Color App Vulnerable to “Geo-spoofers”

It has been well documented that if privacy is what you want, the Color app is not for you.  Color, of course, is the much talked about new app that allows users to share photos effortlessly with any...
Color App Vulnerable to “Geo-spoofers”
Written by Josh Wolford
  • It has been well documented that if privacy is what you want, the Color app is not for you.  Color, of course, is the much talked about new app that allows users to share photos effortlessly with anyone and everyone in their vicinity.

    Well, apparently that last part is a bit malleable.

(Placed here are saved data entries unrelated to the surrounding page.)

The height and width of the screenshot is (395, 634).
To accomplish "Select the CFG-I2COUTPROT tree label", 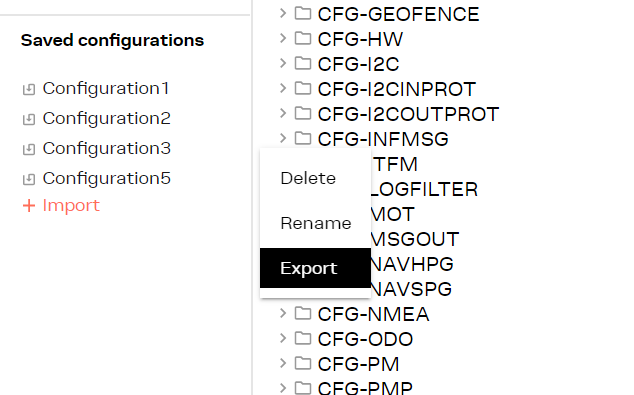I will point(408,114).
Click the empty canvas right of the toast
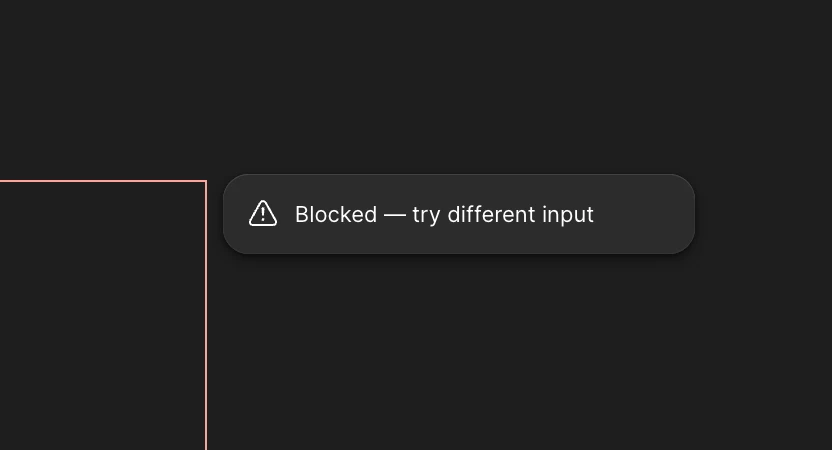 click(x=764, y=214)
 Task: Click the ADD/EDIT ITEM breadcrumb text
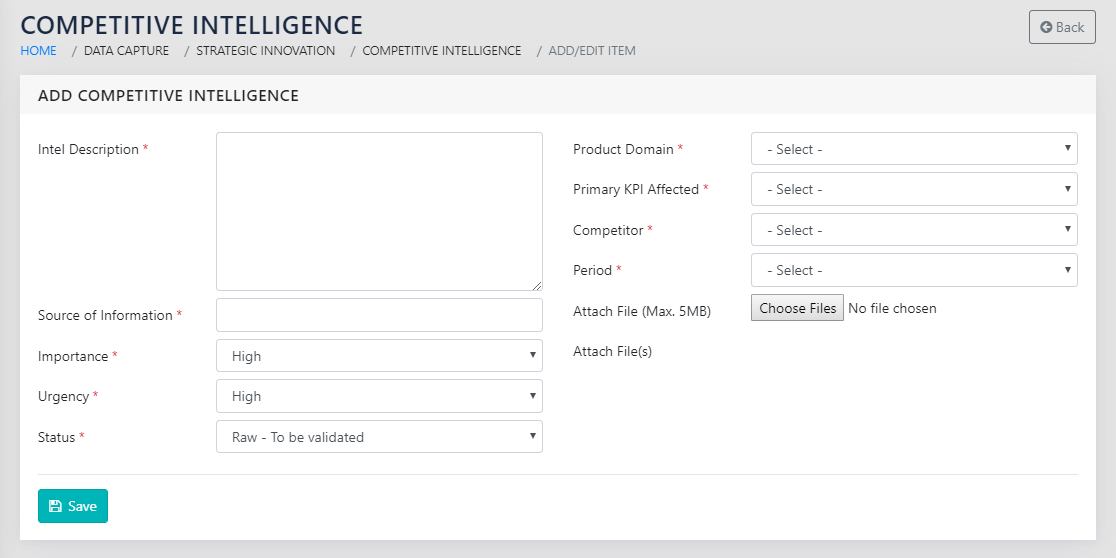(x=591, y=50)
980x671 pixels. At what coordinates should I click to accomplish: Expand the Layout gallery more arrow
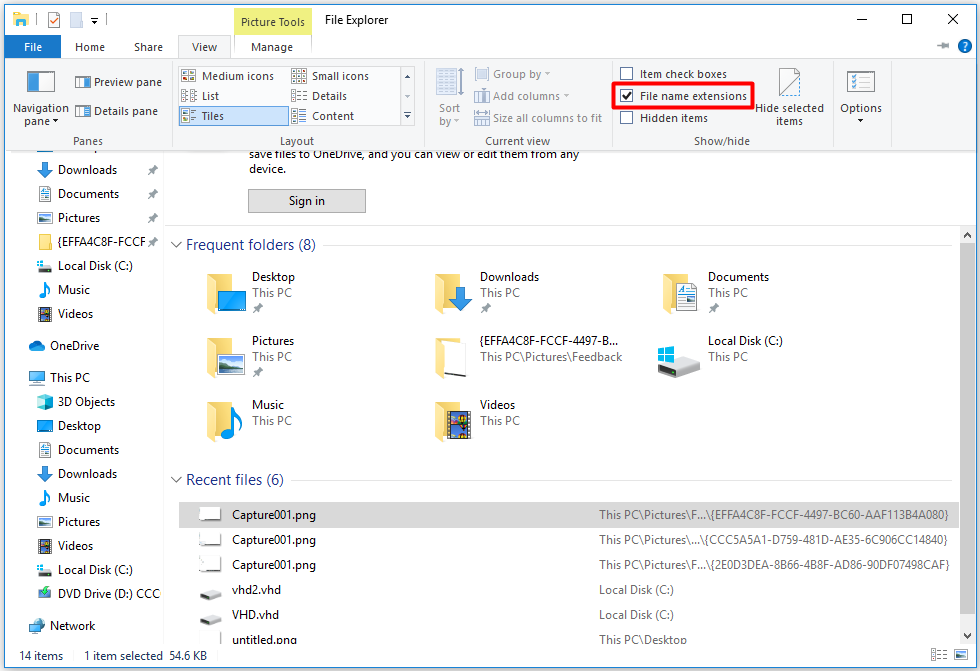[x=407, y=116]
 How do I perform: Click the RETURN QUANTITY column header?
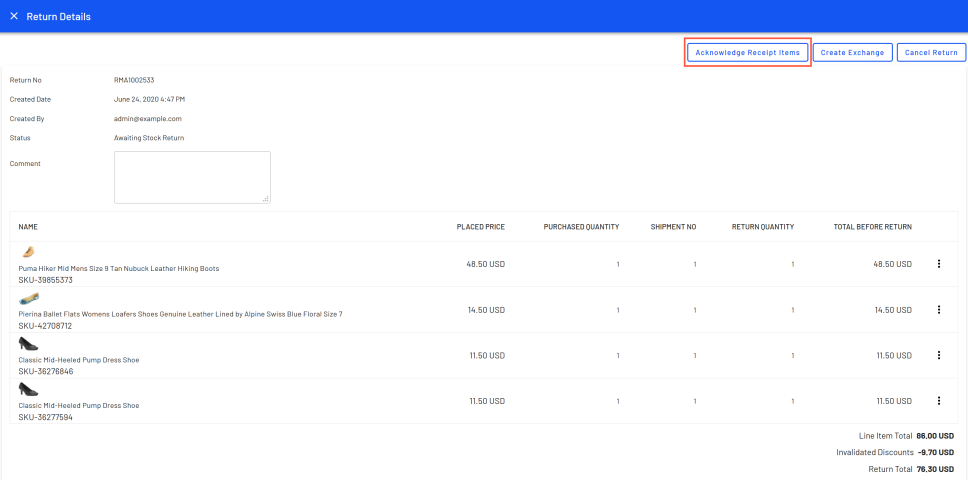click(762, 227)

    Turns out the perception of one’s location is good enough to fool Color into letting you invade photostreams anywhere, anytime.  Within hours of its release, Veracode CTO Chris Wysopal tweeted:

    @threatpost with trivial geolocation spoofing the auth model of Color is broken 4 days ago via TweetDeck · powered by @socialditto

    When he tested it out, he found that he could go anywhere and see anything – much easier than expected.  He used a jailbroken iPad and an app called FakeLocation.  With this app, he was allowed to bypass the iPad’s GPS and set his location to anywhere in the world.

    I’m sure most of you can see where this is going.

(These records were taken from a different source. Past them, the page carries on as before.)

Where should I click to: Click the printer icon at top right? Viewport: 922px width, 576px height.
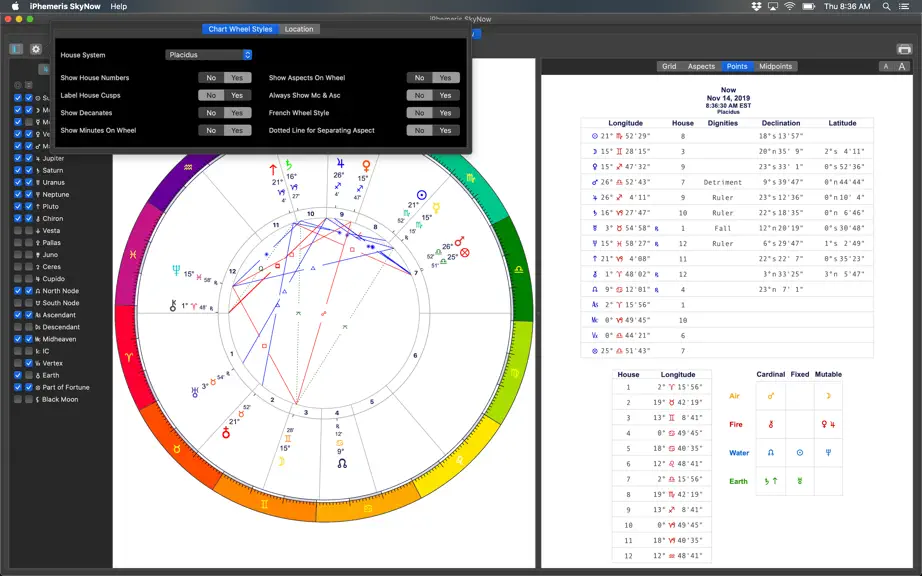pyautogui.click(x=904, y=49)
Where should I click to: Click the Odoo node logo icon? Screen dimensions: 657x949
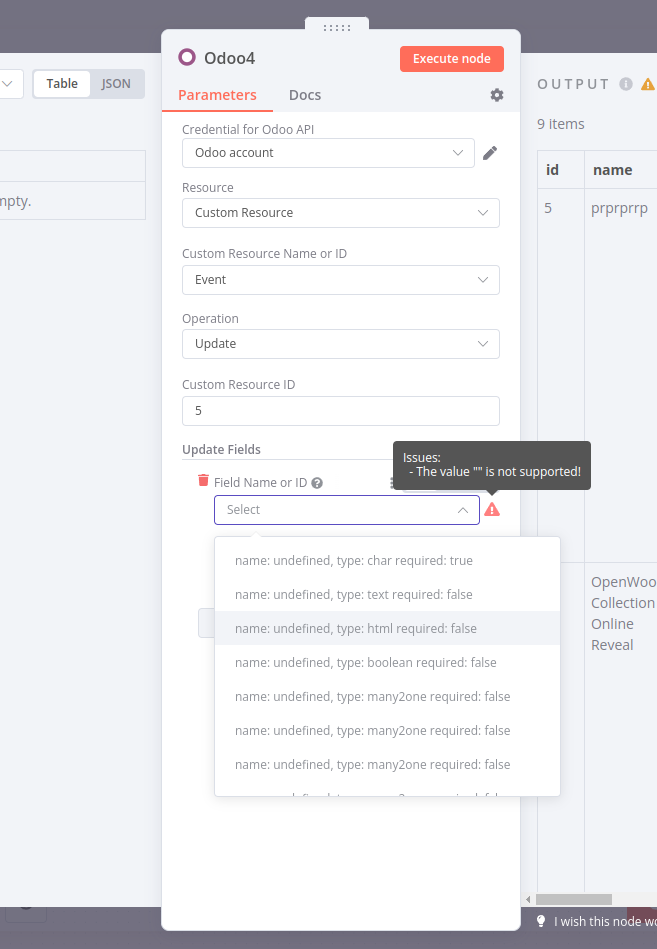[186, 58]
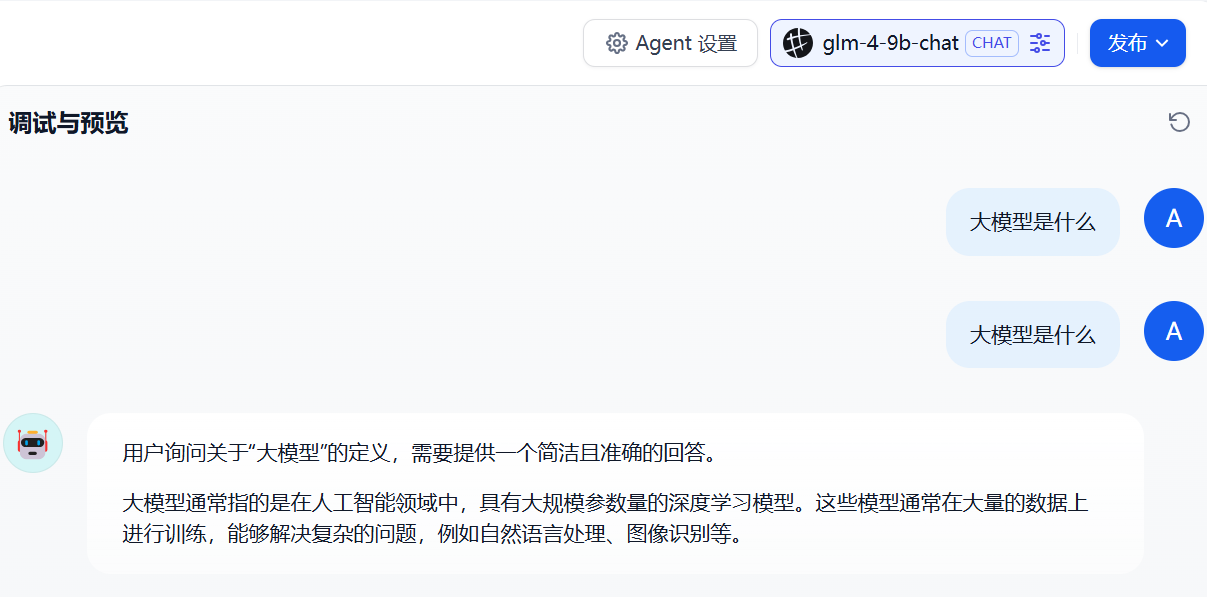Screen dimensions: 1207x597
Task: Click the second user avatar A
Action: 1174,331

    When he opened the Color app, bingo!  He could now browse all the photos from an area hundreds of miles away.  “This only took about five minutes to download the FakeLocation app and try a few locations where I figured there would be early adopters who like trying out the latest apps,” Wysopal told Forbes’ Andy Greenberg. “No hacking involved.”

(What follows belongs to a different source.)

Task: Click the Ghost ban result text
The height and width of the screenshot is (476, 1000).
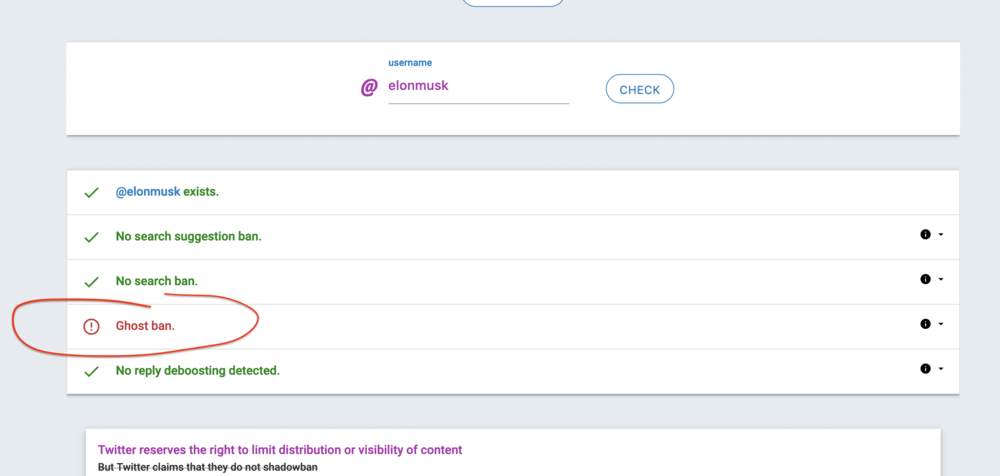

    To prove his success, Wysopal (in New York City) sent Greenberg a screencap of Color CEO Bill Nguyen’s photostream (Palo Alto, California):

    Once again, this “cheat” is not ruffling any feathers over at Color headquarters.  As a spokesman said to Forbes, they never promised privacy.  “It is all public, and we’ve been very clear about that from the very beginning. Within the app, there’s already functionality to look through the entire social graph. Very few people will probably do what you’re saying, but all the pictures, all the comments, all the videos are out there for the public to see.”

    And how many Color users, happy to share their photos with any stranger around them, would really care that the stranger lives in another state – or country?